As this study is primarily hypothesis-generating, it is important to note some limitations. Firstly, the sample size of this cross-sectional study was rather small and was not suitable for the analysis of clinical outcomes. However, the comprehensive dataset combines serum proteomics with intravital microscopy. Secondly, it was not our intention to make a direct comparison between the two entities, but rather to analyze IL-6 in the context of systemic inflammation, using sepsis and COVID-19 as prototypical diseases. Although the entities were initially pooled, the supergroup analyses clearly show that IL-6 appears to play an important role in both. Thirdly, although routine microbiological sampling was performed in all patients, we cannot exclude the possibility of bacterial superinfections in the COVID-19 group, which may have partially influenced IL-6 levels. However, the prevalence of bacterial co-infections in COVID-19 is considered rather low and our COVID-19 cohort had a low median PCT value (0.6 ng/ml), which argues against overt co-infections. Fourthly, measuring the eGC both in vivo and in vitro presents a challenge due to the fragility of this delicate layer. Therefore, we complemented intravital microscopy and atomic force microscopy with additional detection methods, such as immunofluorescence and ELISA measurements. These methods broadly confirmed the microscopy data. However, it is crucial to acknowledge that determining PBR through intravital microscopy and measuring eGC thickness using AFM have limitations, which must be considered when interpreting the results. The AFM method may only detect the denser parts of the eGC. However, a strong correlation between the two methods has been observed multiple times using matched data [12, 19]. A detailed description of the advantages and disadvantages of these and other methods was published recently [4]. Finally, it is possible that randomly selecting and pooling of 3 sera from the upper percentile of each group for in vitro experiments may have introduced bias.
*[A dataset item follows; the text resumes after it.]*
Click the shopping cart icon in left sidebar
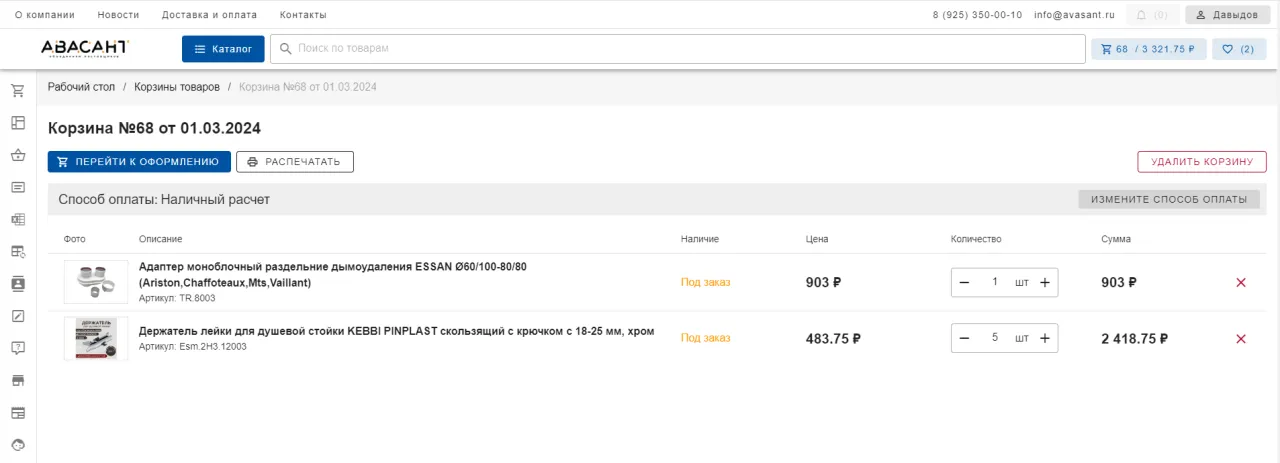This screenshot has height=463, width=1280. point(18,91)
However, this approach has been a valid compromise in our previous AFM studies [12, 19].

Conclusion

Our data reveal a novel mechanistic pathway elucidating endothelial glycocalyx damage in inflammatory states such as bacterial sepsis and COVID-19. Further in vivo studies should validate our findings and demonstrate the protective efficacy of potential therapeutic interventions targeting IL-6 signalling on the endothelial glycocalyx. These trials will not only improve our pathomechanistic understanding but also pave the way for targeted interventions.